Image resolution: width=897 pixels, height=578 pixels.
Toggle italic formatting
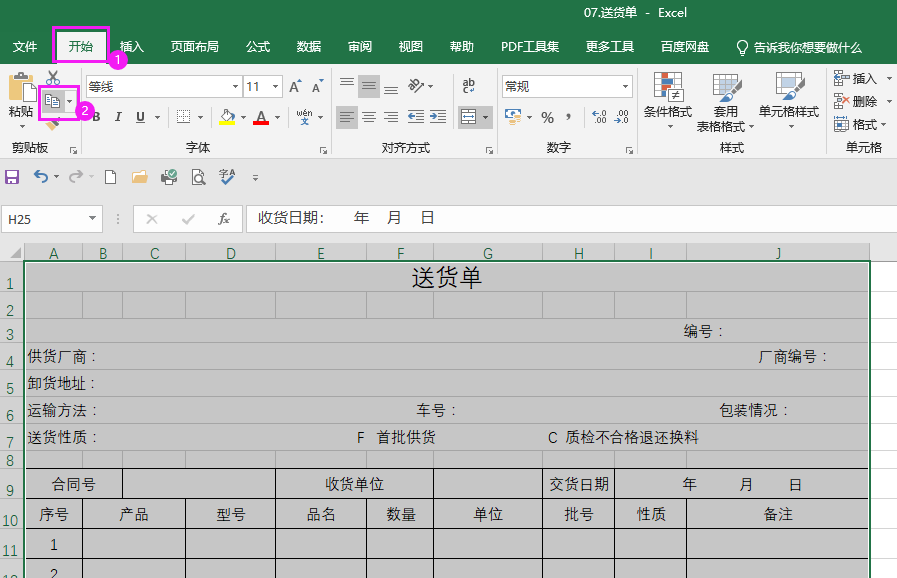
==
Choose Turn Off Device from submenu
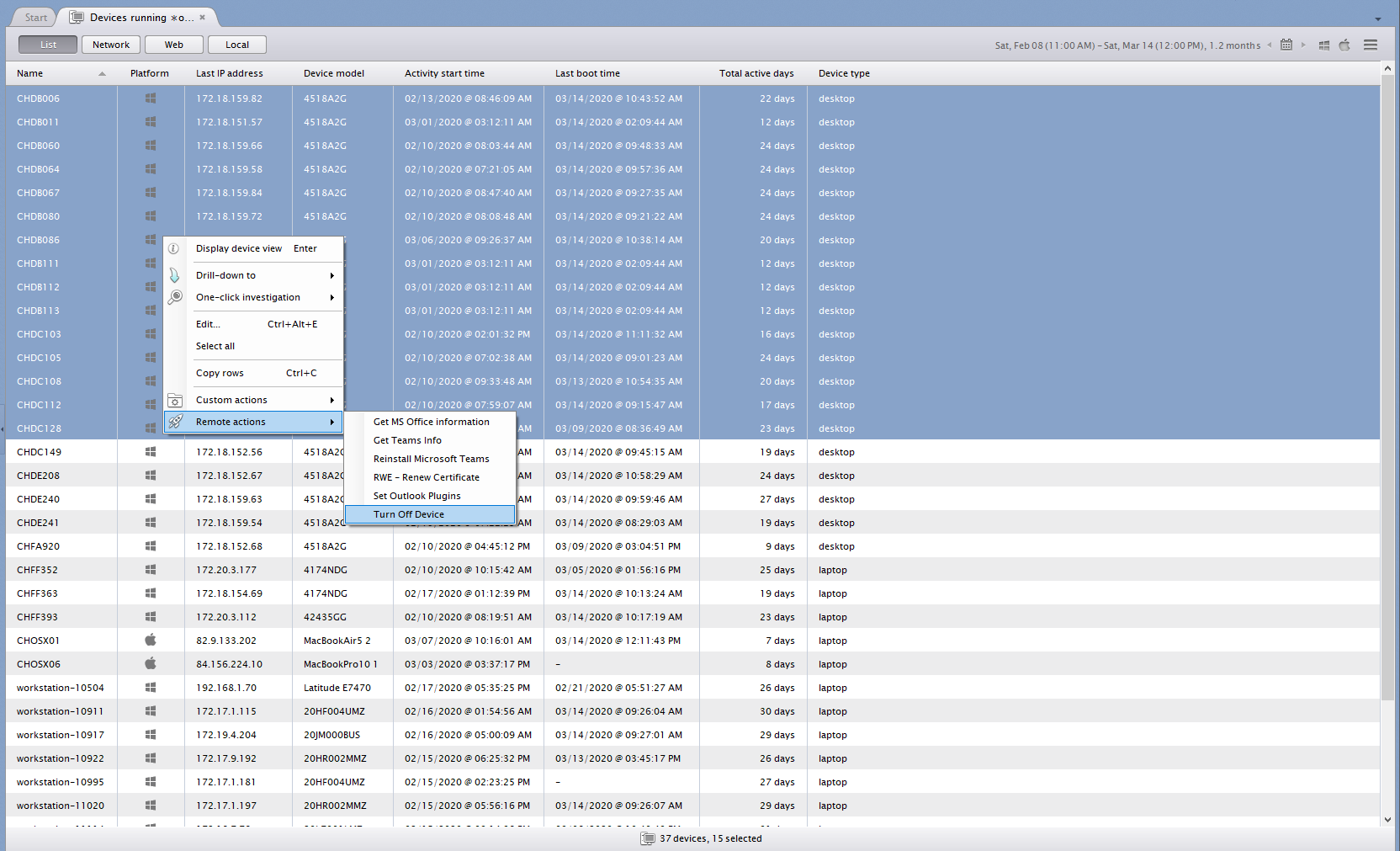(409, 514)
--
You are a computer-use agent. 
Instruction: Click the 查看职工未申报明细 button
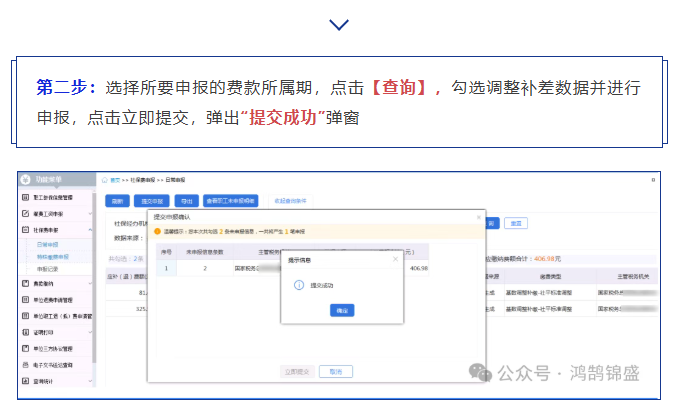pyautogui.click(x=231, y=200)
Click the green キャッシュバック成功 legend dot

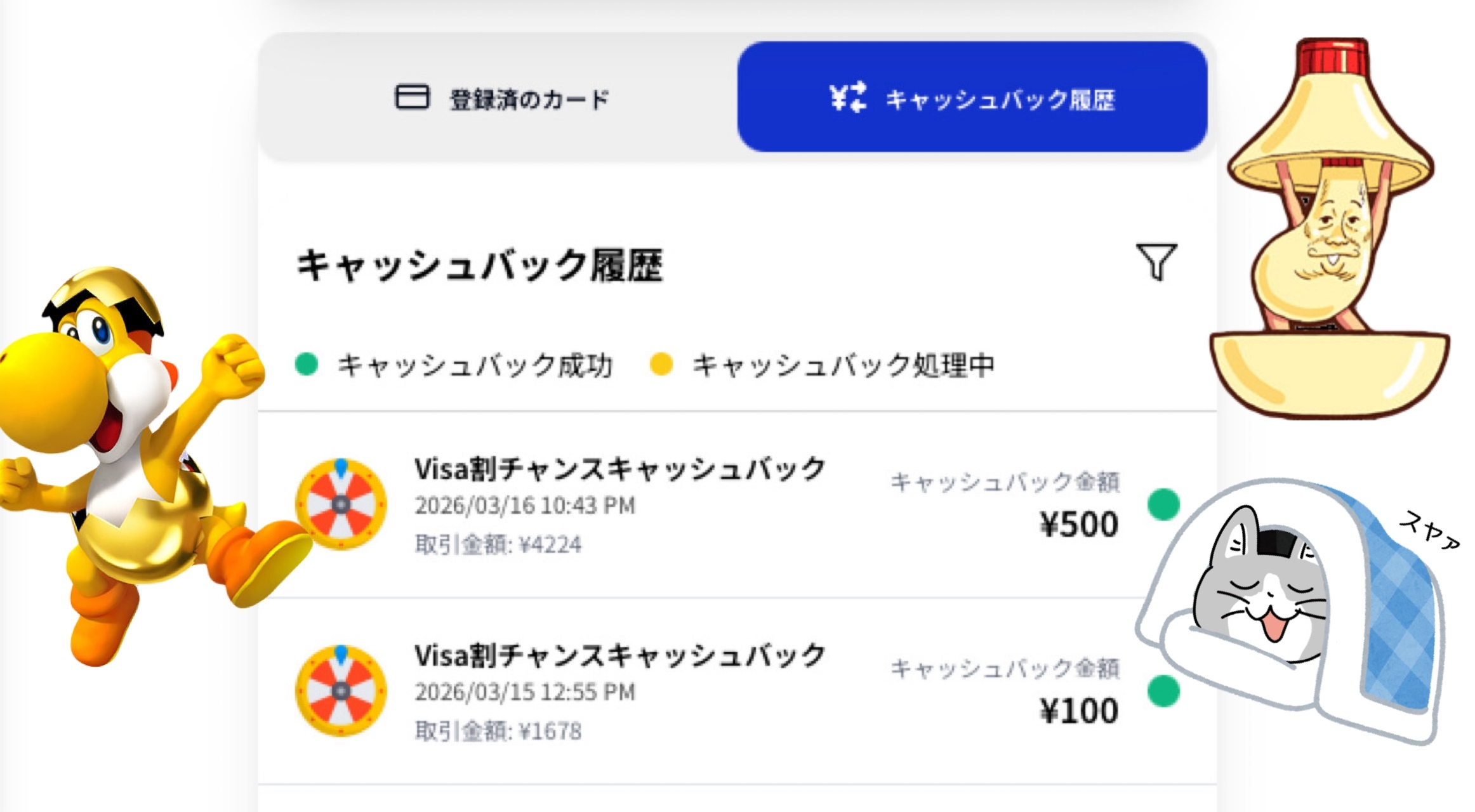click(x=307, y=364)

▸ **Task objective**
What you give back should be exactly the lines of the data above from the line with "Image resolution: width=897" through the line with "Toggle italic formatting", both of those included, and nothing more.

▸ **Reply**
Image resolution: width=897 pixels, height=578 pixels.
Toggle italic formatting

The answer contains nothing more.